INSTRUCCIONES DE LA TAREA
Según el texto sobre las notas de agradecimiento, ¿por qué tienen un motivo especial para agradecer a otras personas quienes son agnósticos o ateos? Explícalo en una a tres oraciones.
===== TEXTO DE LA PÁGINA
Es aconsejable escribir, de vez en cuando, notitas o mensajes de agradecimiento a gente que de una u otra manera ha hecho nuestra vida mejor. Puede tratarse de algo súper importante (a tu madre, simplemente por haberte parido, o a alguien que te salvó la vida), o totalmente random (un buen comentario, alguien que te ayudó a lavar los trastes), pero vamos, mi abuelita me enseñó que no hay nada más feo que ser ingrato. Nadie quiere ir por la vida nadando en un amargo pozo de ingratitud, en especial quienes somos agnósticos/ateos y no acostumbramos dar gracias a las deidades, nos queda el recurso siempre muy lindo de dar gracias a otros seres humanos. Yo lo hago, aunque tal vez no con la frecuencia con que debería.
==========
===== DATOS MOSTRADOS
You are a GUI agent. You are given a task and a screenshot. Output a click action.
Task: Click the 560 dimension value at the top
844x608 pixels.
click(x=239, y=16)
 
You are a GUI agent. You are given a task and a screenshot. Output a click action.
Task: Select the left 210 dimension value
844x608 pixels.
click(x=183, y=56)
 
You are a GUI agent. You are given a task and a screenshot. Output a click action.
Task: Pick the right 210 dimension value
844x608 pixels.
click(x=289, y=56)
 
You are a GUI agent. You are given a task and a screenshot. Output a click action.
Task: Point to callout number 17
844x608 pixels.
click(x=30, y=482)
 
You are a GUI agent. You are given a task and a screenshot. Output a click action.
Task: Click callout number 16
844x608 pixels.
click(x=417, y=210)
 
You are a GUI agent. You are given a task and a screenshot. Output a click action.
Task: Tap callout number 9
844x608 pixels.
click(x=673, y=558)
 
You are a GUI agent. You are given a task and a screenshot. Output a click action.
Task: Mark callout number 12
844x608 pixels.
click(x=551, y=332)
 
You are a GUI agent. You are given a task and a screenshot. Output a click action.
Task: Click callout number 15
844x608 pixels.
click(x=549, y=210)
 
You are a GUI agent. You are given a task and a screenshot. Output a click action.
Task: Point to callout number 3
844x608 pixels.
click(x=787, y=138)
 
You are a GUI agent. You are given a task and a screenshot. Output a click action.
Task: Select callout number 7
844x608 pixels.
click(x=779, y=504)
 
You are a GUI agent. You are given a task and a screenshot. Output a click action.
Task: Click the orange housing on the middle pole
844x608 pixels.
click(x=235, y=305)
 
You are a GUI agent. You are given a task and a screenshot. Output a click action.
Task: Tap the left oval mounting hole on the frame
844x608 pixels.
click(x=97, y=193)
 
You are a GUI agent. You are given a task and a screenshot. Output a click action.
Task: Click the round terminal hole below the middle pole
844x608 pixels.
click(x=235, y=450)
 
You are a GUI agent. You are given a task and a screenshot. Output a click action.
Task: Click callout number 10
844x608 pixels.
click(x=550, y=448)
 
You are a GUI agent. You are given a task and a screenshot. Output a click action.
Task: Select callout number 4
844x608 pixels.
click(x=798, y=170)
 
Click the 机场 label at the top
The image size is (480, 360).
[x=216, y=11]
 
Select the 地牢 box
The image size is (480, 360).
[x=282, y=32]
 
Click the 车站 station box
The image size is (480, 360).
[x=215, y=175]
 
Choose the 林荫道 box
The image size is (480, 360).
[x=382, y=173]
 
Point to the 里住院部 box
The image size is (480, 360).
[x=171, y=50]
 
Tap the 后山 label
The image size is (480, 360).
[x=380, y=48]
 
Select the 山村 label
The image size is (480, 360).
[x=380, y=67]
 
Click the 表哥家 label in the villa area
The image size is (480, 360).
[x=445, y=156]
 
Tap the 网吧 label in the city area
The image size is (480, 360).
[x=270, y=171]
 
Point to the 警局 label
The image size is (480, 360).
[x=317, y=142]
==========
SOLUCIÓN PROPUESTA
Nadie quiere ir por la vida en un amargo pozo de ingratitud. Como los agnósticos y ateos no acostumbran dar gracias a las deidades, les queda el recurso de dar gracias a otros seres humanos.